Sunday, May 08, 2005

video days

Continuing my big Spring clean up, I tackled the living room yesterday. I unplugged the video recorder and put it into a cupboard. I hardly ever use it nowadays, I always watch DVDs and don’t really record any programmes off the TV anymore. I plan to get a DVD recorder later on this year, but I have reached the point of finally realizing that copying and storing programmes that I may never watch is a huge waste of time.

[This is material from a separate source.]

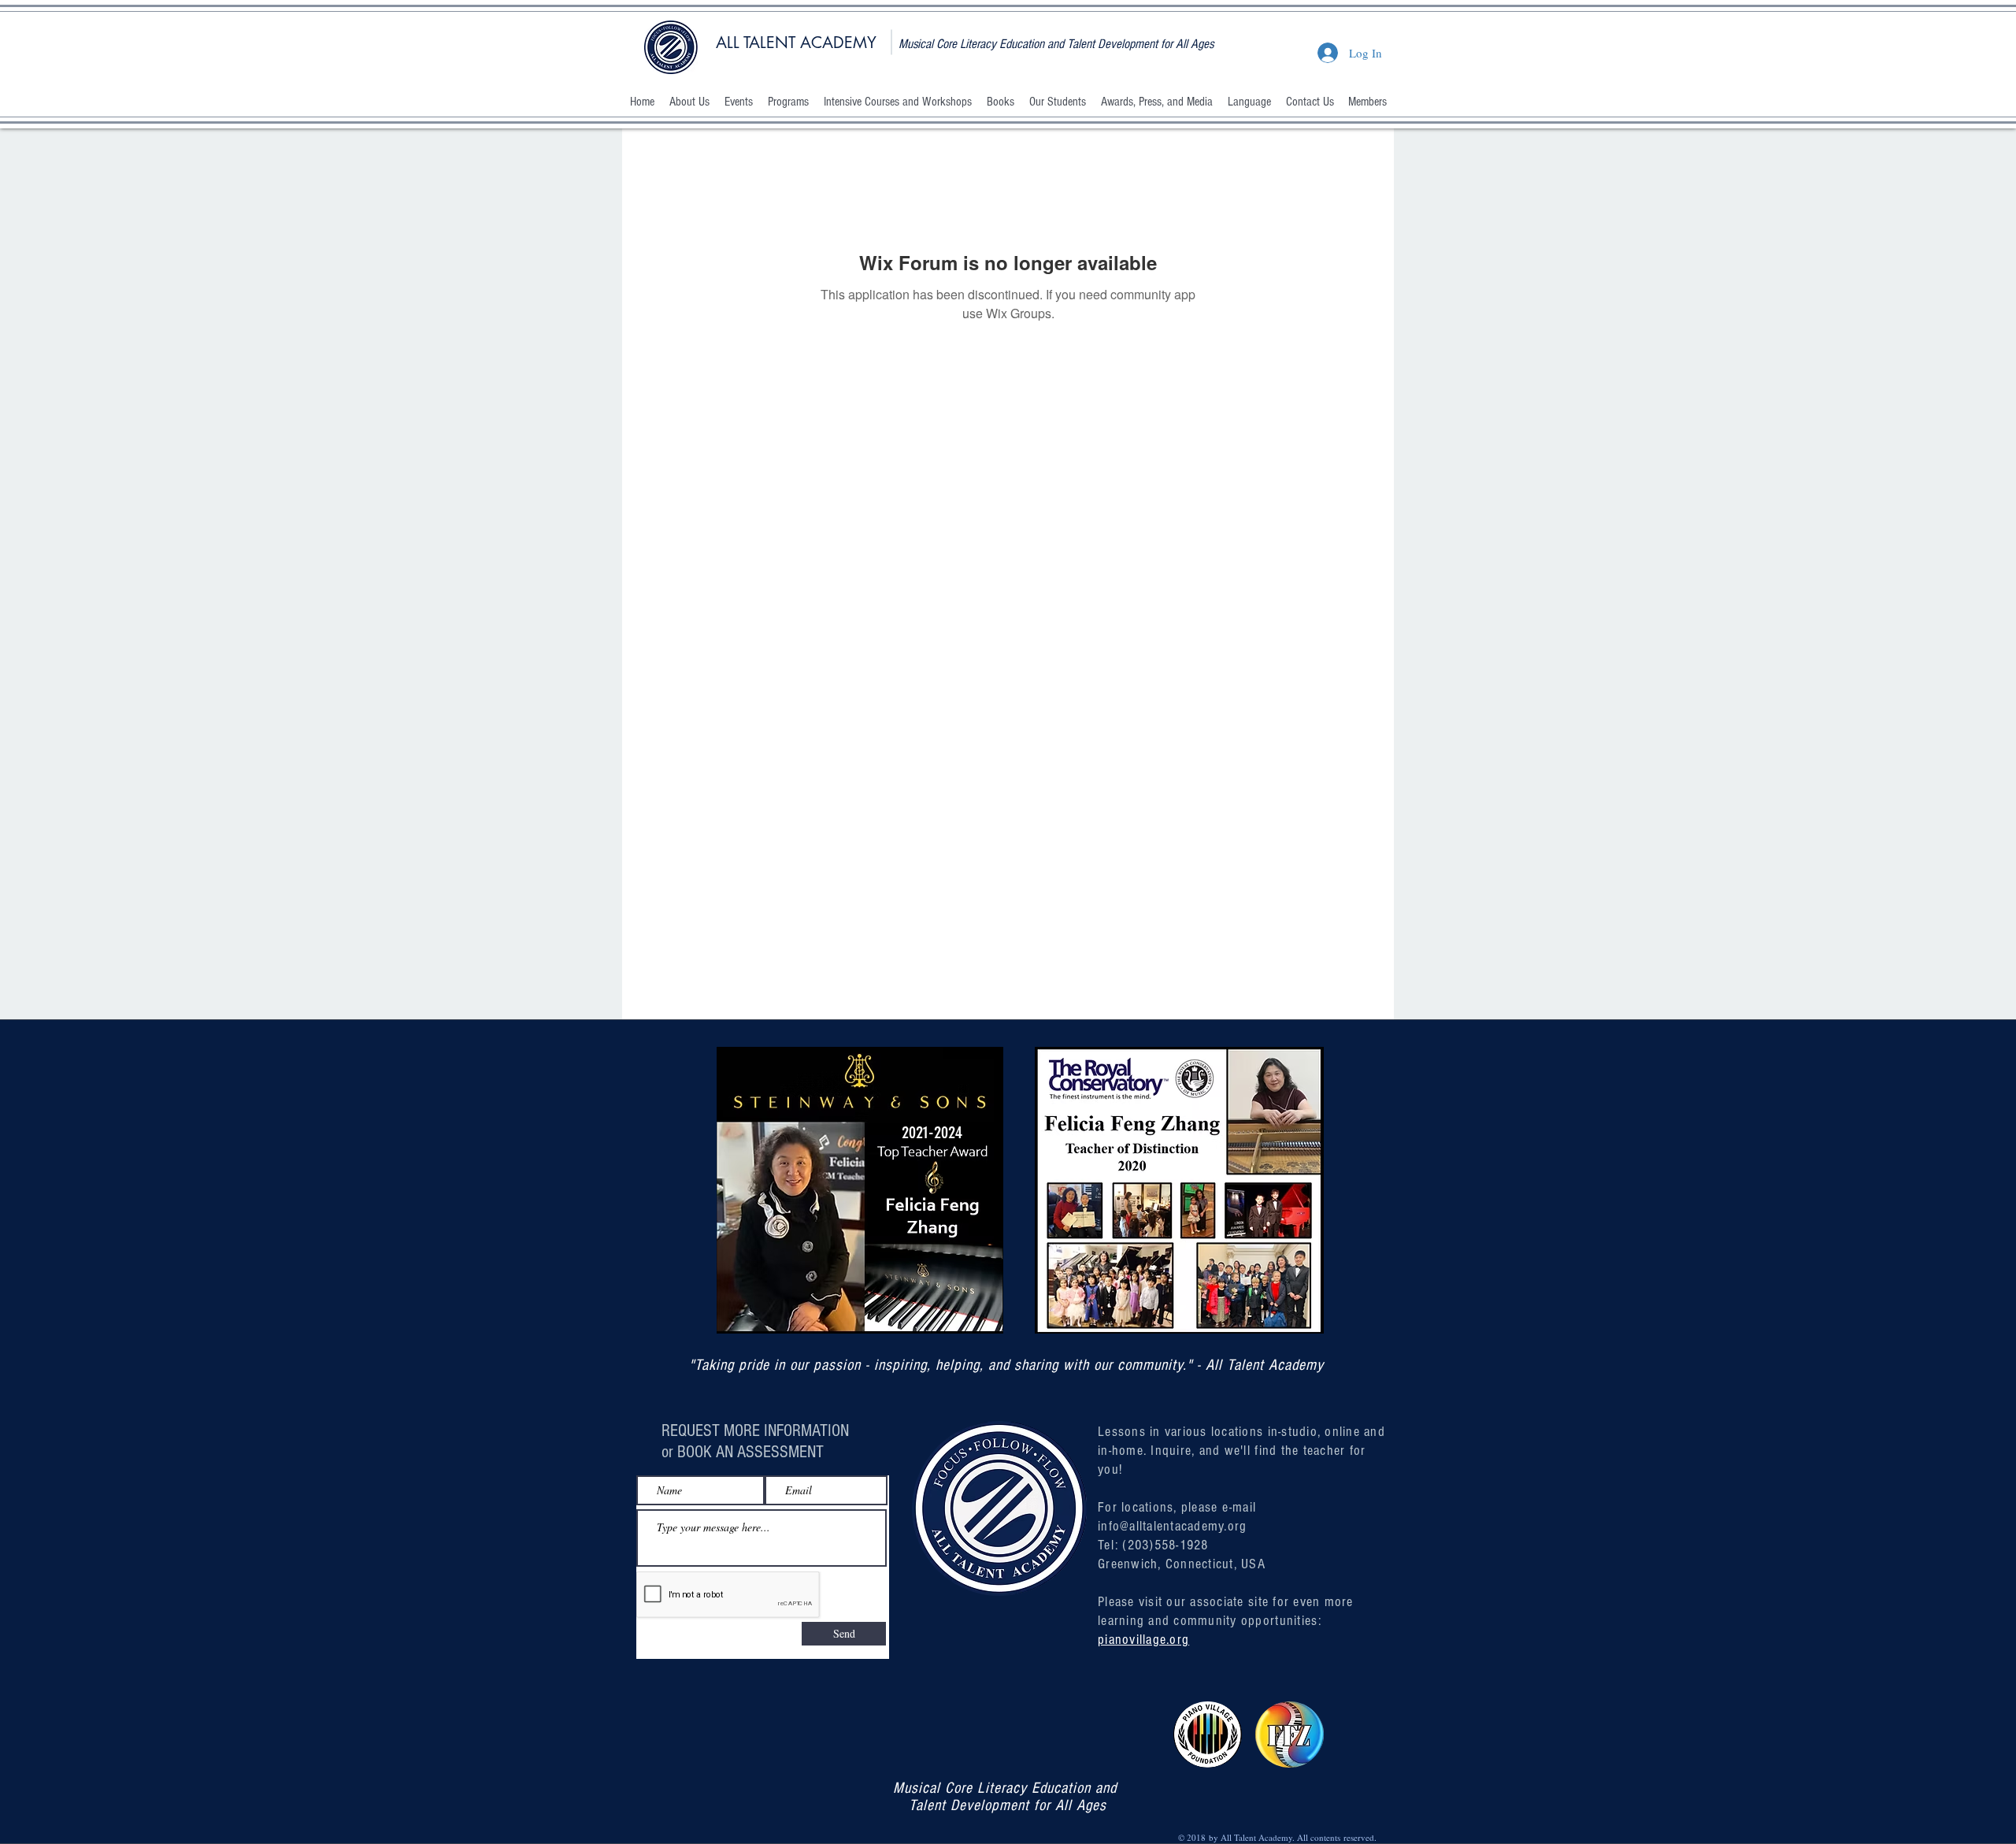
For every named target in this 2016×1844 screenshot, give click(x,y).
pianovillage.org (1143, 1639)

Still, unplugging the video was a big moment. Like the unplugged fax machine it had a short interesting life. I bought my first video recorder in the 1980s, it was actually stolen from my house – videos were expensive machines back then. We bought tapes and collected programmes like we were going to have them forever, the wonder of being able to go out for the night and have the video recorder tape the programme was the pinnacle of technology. It didn’t matter that you might never watch that taped programme, it was there – that was the thing. It demystified TV in some way and was the beginning of “lean forward” viewing and interactivity with mass media.